El último recuerdo nítido
que Gino conservaba era haber tenido la intención de replicar (de aseverar) que la gorra que tenía en sus
manos muy posiblemente hubiese estado en la estación el día anterior. A partir
de entonces, una conversación apurada en la que muy seguramente había resuelto
dejar el lugar se mezclaba con la comprensión de que su amigo podría llegar a
tener razón. En su mente se habían grabado frases sueltas – palabras perdidas – pero un significado
único: la necesidad de escaparse de
la estación, huir de la sensación oscura que se había apoderado de los
recuerdos del día anterior y se asomaba sobre su propia, actual realidad. El vendaval
se había producido poco antes de las diez, y casi podría señalarse su comienzo
alrededor de las nueve y media. El mundo había explotado a su alrededor,
ennegreciéndose con la mugre que se revolvía a su alrededor. Sin embargo, hacia
las diez y cuarto ya podía admirarse el exterior con la completa iluminación
matutina. El día había sido claro, e incluso filtrado a través de capas de
tierra aferradas a los ventanales, el interior de la estación se podía observar
con normalidad. Aún con mercadería dispersa en el suelo, góndolas caídas,
ventanas fuera de lugar y ratas anidando en una habitación contigua, la
hubiesen visto. Las baldosas blancas aún estaban en un matiz suave de gris: la
tela negra habría resaltado de haber estado allí. Eso hacía que ambos pedaleasen
más fuerte – no más rápido, sino con mayor ahínco: con la decisión con la que
se propone uno correr en una pesadilla; sabe que es imposible acelerar de
verdad, pero no deja de intentarlo con creciente desesperación.
Si el destino se había
acordado en forma tácita o no, era desconocido para ambos: simplemente se
dirigían a Franco Víctor con la vista perdida en el frente, cada uno en el lado
contrario de la ruta; separados para no tener que verse a los ojos. Gino sabía
que los discos que tenía bien podían suavizar el camino – hacerlo fluir a
mayores revoluciones –, pero no tenía intenciones de ponerse los auriculares.

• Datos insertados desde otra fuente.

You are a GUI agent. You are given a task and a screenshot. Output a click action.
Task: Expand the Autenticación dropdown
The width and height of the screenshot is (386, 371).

No obstante, era plenamente consciente de que no se entablaría conversación
alguna entre los dos amigos.
Sólo intercambiaron
miradas una vez en el trayecto.
*
Unas marcas de frenada y
giro quemadas en el pavimento de la ruta señalaban la entrada al camino interno
que, una vez pasado el arco metálico que rezaba Franco Víctor, llevaba al
pueblo. Temblaron en sus asientos durante el pasaje cubierto de piedritas
irregulares antes de llegar al asfalto discontinuo que atravesaba la calle
principal.
Las veredas estaban
desiertas, y volvía a respirarse la paz sepulcral de un pueblo fantasma. Gino
se dijo que no le sorprendería ver una planta rodadora deambulando por allí. Sin
embargo, no se le hizo tétrico – como le pareció que debía sentirlo – sino más
bien terapéutico. Seguía haciéndose a
la idea de que las cosas empezaban a cobrar sentido real, de que se trataba de
algo serio. Durante el segmento del camino que había transcurrido consciente,
había reflexionado un poco, asimilando más la posición y mentalidad de Carmelo.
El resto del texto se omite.